## [TASK OBJECTIVE]
Write out the records again, exactly, leaving none out.

(Pixel coordinate grounding data)
▬▬▬

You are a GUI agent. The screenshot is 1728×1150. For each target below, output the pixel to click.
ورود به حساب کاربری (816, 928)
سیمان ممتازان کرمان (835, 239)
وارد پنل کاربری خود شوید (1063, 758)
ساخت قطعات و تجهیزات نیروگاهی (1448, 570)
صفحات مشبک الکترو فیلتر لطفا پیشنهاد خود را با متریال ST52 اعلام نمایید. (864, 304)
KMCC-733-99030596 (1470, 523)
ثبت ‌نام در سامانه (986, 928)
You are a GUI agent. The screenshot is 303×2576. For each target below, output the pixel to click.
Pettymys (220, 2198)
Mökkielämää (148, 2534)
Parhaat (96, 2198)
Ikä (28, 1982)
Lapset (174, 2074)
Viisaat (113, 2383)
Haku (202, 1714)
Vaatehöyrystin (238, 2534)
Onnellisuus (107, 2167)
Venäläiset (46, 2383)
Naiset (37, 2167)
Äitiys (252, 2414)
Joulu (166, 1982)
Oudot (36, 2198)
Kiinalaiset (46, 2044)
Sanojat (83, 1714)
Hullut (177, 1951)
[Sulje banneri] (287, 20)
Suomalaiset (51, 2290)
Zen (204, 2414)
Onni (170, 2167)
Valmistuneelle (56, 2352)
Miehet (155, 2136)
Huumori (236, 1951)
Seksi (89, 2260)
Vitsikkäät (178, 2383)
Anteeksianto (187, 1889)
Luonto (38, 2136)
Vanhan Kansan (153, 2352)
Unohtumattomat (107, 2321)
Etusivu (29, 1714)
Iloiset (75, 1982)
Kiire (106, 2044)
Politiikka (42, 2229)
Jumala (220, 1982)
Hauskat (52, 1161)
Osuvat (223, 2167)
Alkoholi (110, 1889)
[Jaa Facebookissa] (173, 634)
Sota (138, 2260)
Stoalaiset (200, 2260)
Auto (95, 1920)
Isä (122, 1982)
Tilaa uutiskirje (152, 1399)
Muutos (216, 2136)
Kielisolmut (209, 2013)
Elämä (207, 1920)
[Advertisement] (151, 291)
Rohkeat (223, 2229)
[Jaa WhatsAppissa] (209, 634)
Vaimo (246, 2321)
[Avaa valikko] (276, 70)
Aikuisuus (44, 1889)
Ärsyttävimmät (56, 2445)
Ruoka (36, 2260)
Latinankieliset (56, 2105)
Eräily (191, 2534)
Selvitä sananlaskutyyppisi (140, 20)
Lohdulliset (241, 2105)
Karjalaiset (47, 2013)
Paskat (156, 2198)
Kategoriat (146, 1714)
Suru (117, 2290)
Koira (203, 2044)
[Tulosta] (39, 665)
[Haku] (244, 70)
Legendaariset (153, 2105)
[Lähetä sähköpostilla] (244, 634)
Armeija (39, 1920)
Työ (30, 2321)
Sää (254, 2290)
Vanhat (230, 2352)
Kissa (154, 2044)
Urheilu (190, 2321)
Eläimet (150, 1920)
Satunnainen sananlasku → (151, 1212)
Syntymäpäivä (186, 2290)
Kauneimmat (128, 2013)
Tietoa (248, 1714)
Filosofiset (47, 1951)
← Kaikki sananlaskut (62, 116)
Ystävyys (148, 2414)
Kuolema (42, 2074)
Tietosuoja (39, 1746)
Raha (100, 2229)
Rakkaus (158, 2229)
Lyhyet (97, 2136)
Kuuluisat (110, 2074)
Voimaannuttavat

▬▬▬

## [RESPONSE]
You are a GUI agent. The screenshot is 1728×1150. For each target below, output the pixel to click.
ورود به حساب کاربری (816, 928)
سیمان ممتازان کرمان (835, 239)
وارد پنل کاربری خود شوید (1063, 758)
ساخت قطعات و تجهیزات نیروگاهی (1448, 570)
صفحات مشبک الکترو فیلتر لطفا پیشنهاد خود را با متریال ST52 اعلام نمایید. (864, 304)
KMCC-733-99030596 (1470, 523)
ثبت ‌نام در سامانه (986, 928)
You are a GUI agent. The screenshot is 303×2576. For each target below, output the pixel to click.
Pettymys (220, 2198)
Mökkielämää (148, 2534)
Parhaat (96, 2198)
Ikä (28, 1982)
Lapset (174, 2074)
Viisaat (113, 2383)
Haku (202, 1714)
Vaatehöyrystin (238, 2534)
Onnellisuus (107, 2167)
Venäläiset (46, 2383)
Naiset (37, 2167)
Äitiys (252, 2414)
Joulu (166, 1982)
Oudot (36, 2198)
Kiinalaiset (46, 2044)
Sanojat (83, 1714)
Hullut (177, 1951)
[Sulje banneri] (287, 20)
Suomalaiset (51, 2290)
Zen (204, 2414)
Onni (170, 2167)
Valmistuneelle (56, 2352)
Miehet (155, 2136)
Huumori (236, 1951)
Seksi (89, 2260)
Vitsikkäät (178, 2383)
Anteeksianto (187, 1889)
Luonto (38, 2136)
Vanhan Kansan (153, 2352)
Unohtumattomat (107, 2321)
Etusivu (29, 1714)
Iloiset (75, 1982)
Kiire (106, 2044)
Politiikka (42, 2229)
Jumala (220, 1982)
Hauskat (52, 1161)
Osuvat (223, 2167)
Alkoholi (110, 1889)
[Jaa Facebookissa] (173, 634)
Sota (138, 2260)
Stoalaiset (200, 2260)
Auto (95, 1920)
Isä (122, 1982)
Tilaa uutiskirje (152, 1399)
Muutos (216, 2136)
Kielisolmut (209, 2013)
Elämä (207, 1920)
[Advertisement] (151, 291)
Rohkeat (223, 2229)
[Jaa WhatsAppissa] (209, 634)
Vaimo (246, 2321)
[Avaa valikko] (276, 70)
Aikuisuus (44, 1889)
Ärsyttävimmät (56, 2445)
Ruoka (36, 2260)
Latinankieliset (56, 2105)
Eräily (191, 2534)
Selvitä sananlaskutyyppisi (140, 20)
Lohdulliset (241, 2105)
Karjalaiset (47, 2013)
Paskat (156, 2198)
Kategoriat (146, 1714)
Suru (117, 2290)
Koira (203, 2044)
[Tulosta] (39, 665)
[Haku] (244, 70)
Legendaariset (153, 2105)
[Lähetä sähköpostilla] (244, 634)
Armeija (39, 1920)
Työ (30, 2321)
Sää (254, 2290)
Vanhat (230, 2352)
Kissa (154, 2044)
Urheilu (190, 2321)
Eläimet (150, 1920)
Satunnainen sananlasku → (151, 1212)
Syntymäpäivä (186, 2290)
Kauneimmat (128, 2013)
Tietoa (248, 1714)
Filosofiset (47, 1951)
← Kaikki sananlaskut (62, 116)
Ystävyys (148, 2414)
Kuolema (42, 2074)
Tietosuoja (39, 1746)
Raha (100, 2229)
Rakkaus (158, 2229)
Lyhyet (97, 2136)
Kuuluisat (110, 2074)
Voimaannuttavat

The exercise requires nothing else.